Just making /usr RO is a cheat that might work well for long lived
binary distributions that require major version upgrades anytime
software packages update their config behavior dramatically.  I
haven't found it very helpful for source type systems like Gentoo.  Of
course, others may disagree.

>> - NOT OK with making systemd the default init system anytime in the
>> next few years, it is way too immature and like most major system
>> software changes...probably will take much longer before it really has
>> the standing to propose being a new standard.
>
> I fully expect systemd to be the init system of the next iteration of
> RedHat Enterprise Linux, which is probably the most "enterprise" of all
> distributions, with the most QA and support and everything. It's not a
> side project of dude of his basement, it has the full support of a large
> team of people at RedHat.

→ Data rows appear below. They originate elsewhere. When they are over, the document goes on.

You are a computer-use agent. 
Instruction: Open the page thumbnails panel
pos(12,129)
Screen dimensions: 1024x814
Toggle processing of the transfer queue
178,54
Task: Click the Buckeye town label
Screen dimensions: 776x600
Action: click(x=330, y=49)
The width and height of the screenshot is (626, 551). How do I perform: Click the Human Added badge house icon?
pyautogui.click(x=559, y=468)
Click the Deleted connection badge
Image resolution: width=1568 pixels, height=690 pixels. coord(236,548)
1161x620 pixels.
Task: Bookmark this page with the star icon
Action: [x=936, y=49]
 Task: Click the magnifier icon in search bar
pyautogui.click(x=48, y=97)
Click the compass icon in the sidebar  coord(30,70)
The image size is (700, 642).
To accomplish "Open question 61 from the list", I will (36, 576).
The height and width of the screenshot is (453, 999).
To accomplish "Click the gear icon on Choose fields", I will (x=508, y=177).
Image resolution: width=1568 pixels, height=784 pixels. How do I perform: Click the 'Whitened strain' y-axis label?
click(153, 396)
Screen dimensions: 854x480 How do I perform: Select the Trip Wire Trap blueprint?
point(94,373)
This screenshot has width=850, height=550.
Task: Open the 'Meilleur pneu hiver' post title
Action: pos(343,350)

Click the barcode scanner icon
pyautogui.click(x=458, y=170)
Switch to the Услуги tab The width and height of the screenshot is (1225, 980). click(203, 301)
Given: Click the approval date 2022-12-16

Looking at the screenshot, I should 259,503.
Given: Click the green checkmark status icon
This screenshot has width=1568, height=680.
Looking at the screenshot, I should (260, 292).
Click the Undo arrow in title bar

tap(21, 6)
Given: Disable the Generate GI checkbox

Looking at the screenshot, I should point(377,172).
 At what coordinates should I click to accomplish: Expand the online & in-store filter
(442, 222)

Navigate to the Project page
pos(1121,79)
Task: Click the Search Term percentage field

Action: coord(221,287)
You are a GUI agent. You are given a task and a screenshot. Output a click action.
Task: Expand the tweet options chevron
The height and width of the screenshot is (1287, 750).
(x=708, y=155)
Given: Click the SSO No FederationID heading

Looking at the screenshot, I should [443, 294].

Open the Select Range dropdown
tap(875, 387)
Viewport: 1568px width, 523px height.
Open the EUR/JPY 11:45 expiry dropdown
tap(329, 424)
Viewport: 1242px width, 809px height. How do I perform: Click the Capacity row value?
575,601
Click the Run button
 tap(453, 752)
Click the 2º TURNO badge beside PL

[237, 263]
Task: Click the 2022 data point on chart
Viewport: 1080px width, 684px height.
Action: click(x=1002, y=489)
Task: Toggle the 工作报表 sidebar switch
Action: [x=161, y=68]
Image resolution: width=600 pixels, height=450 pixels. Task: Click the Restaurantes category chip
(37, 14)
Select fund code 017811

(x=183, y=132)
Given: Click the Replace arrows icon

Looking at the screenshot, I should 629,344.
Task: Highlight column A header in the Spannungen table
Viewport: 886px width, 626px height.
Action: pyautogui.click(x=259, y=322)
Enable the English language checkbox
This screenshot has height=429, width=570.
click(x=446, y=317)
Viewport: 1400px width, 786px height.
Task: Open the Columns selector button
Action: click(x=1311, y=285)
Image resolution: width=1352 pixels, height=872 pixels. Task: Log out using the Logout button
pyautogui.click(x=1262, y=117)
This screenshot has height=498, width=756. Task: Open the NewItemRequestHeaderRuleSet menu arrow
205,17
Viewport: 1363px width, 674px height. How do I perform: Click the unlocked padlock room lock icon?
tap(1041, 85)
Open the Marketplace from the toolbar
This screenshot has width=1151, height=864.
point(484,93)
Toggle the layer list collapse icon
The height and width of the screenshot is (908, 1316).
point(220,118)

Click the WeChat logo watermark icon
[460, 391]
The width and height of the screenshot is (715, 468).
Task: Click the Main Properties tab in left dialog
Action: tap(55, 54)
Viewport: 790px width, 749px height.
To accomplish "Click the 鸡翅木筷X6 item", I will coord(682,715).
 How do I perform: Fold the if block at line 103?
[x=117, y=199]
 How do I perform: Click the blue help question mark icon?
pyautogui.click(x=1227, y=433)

There has probably already been more testing
> done on systemd today than on OpenRC...
>

Well, we know that systemd will be in the next RHEL release - it was
in their recent roadmap presentation.  However, that release would be
RHEL7 and most established servers are RHEL5 now and RHEL6 is still
relatively early in deployment.  It will be a few years before most
RedHat customers can say whether systemd was a good move for RHEL.
And, RedHat has made changes in the past that while supported might
not become the default config for other distributions (e.g. SE Linux).
 I don't see that we need to assume now that systemd will define the
default Linux ecosystem in the future, even if it becomes widely
deployed on RedHat systems..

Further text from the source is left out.